• **ASSIGNMENT**
Report each line from the listing that the string "target" appears in.

** Opening INPUT block **

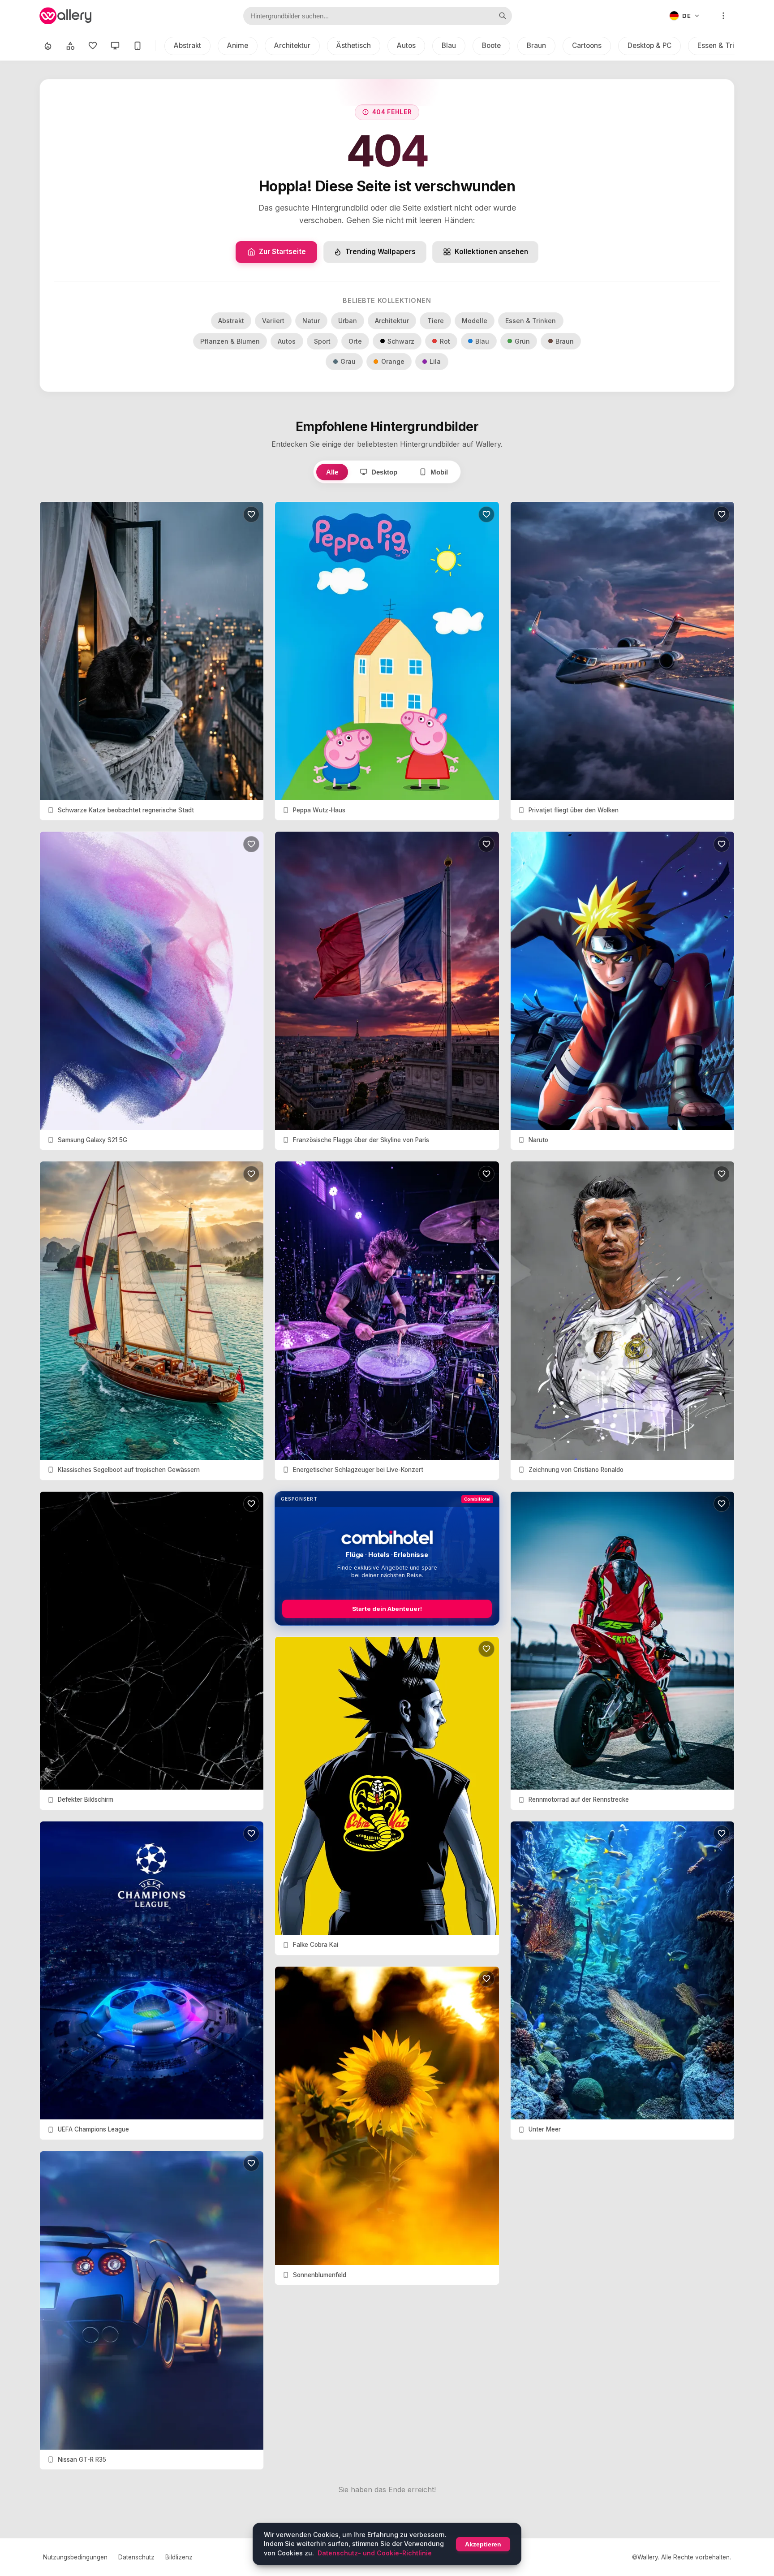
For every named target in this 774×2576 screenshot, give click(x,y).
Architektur (292, 45)
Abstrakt (187, 45)
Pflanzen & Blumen (230, 341)
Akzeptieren (483, 2544)
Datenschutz (136, 2557)
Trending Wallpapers (380, 251)
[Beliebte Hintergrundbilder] (47, 45)
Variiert (273, 320)
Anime (237, 45)
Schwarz (400, 341)
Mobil (439, 472)
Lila (435, 361)
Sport (322, 341)
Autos (406, 45)
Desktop (384, 472)
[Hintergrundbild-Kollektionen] (70, 45)
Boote (491, 45)
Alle (332, 472)
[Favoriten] (92, 45)
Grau (348, 361)
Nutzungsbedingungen (75, 2557)
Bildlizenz (179, 2557)
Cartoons (587, 45)
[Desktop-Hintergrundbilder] (115, 45)
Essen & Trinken (723, 45)
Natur (311, 320)
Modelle (474, 320)
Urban (347, 320)
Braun (536, 45)
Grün (522, 341)
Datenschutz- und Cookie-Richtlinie (375, 2553)
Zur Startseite (282, 251)
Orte (355, 341)
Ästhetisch (353, 45)
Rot (445, 341)
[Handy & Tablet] (137, 45)
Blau (449, 45)
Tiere (435, 320)
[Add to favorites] (251, 514)
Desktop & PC (649, 45)
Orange (392, 361)
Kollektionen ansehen (491, 251)
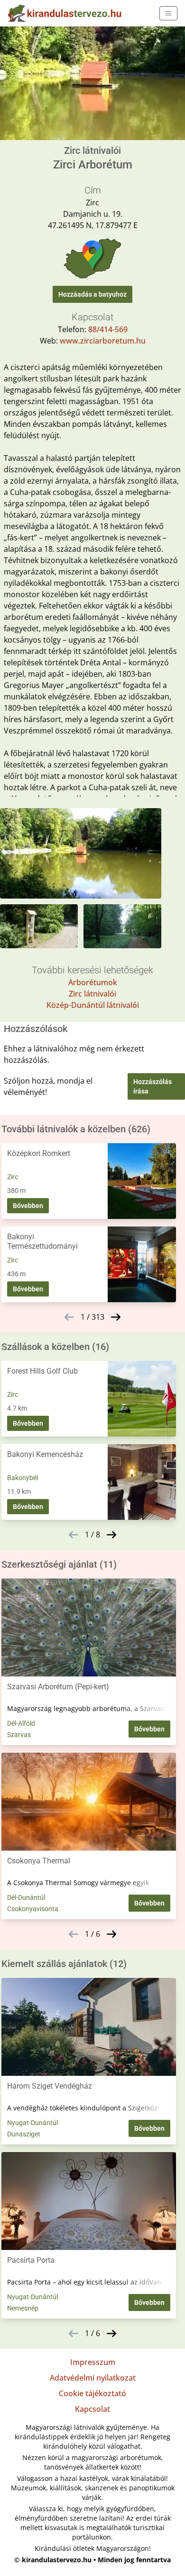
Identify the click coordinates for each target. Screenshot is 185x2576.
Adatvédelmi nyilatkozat (93, 2378)
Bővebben (28, 1205)
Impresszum (92, 2362)
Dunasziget (23, 2134)
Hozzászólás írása (152, 1086)
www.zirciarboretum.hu (103, 340)
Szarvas (19, 1734)
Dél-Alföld (21, 1723)
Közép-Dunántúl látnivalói (92, 1005)
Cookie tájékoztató (92, 2393)
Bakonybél (22, 1478)
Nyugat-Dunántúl (32, 2122)
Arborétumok (92, 982)
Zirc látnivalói (92, 993)
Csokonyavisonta (32, 1909)
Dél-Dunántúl (26, 1897)
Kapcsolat (92, 2409)
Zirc (12, 1177)
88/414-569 (108, 329)
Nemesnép (22, 2308)
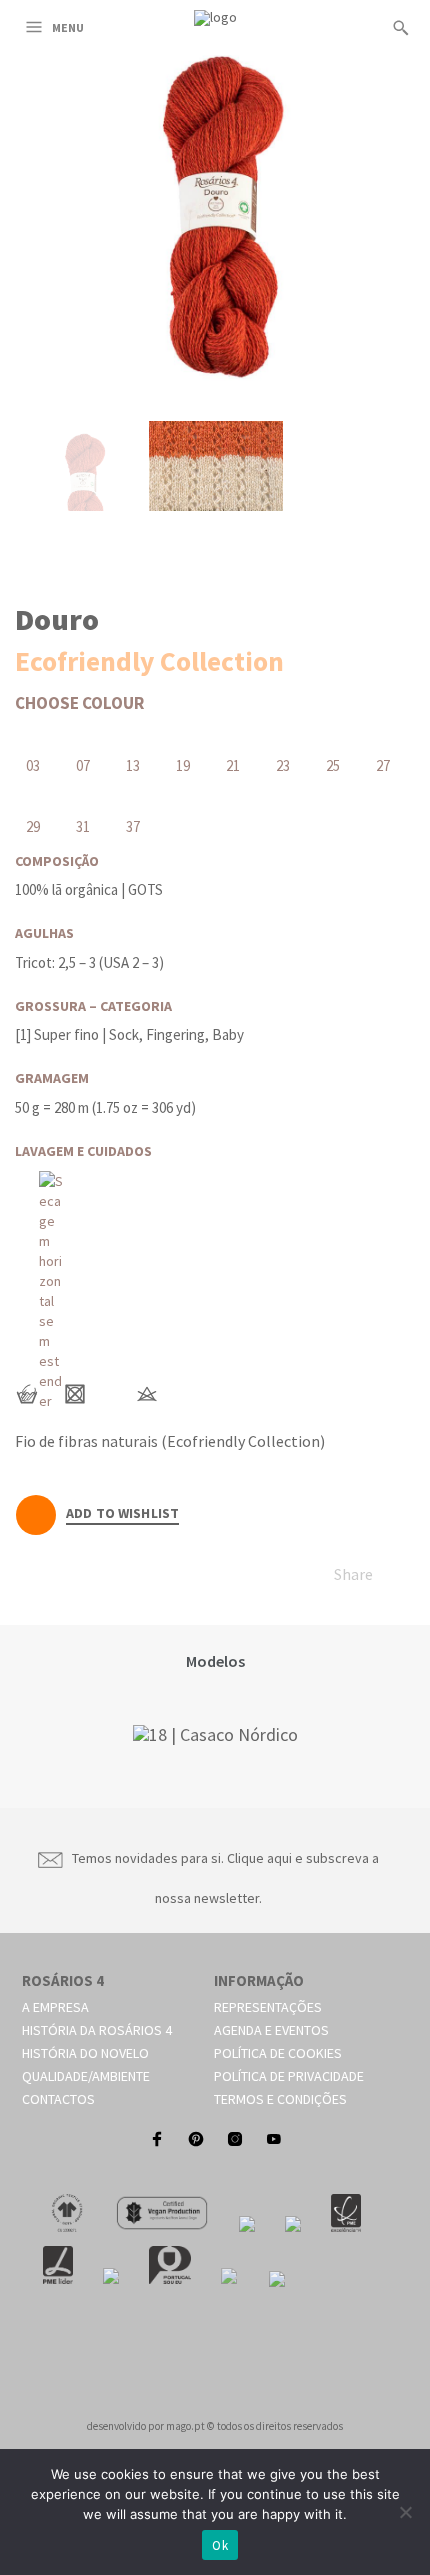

** Closing INPUT block **

• **ANSWER SPACE**
For every named target in this 774×2576 screenshot, give click(x,y).
Identify the click coordinates for each target. Screenshot is 185x2576.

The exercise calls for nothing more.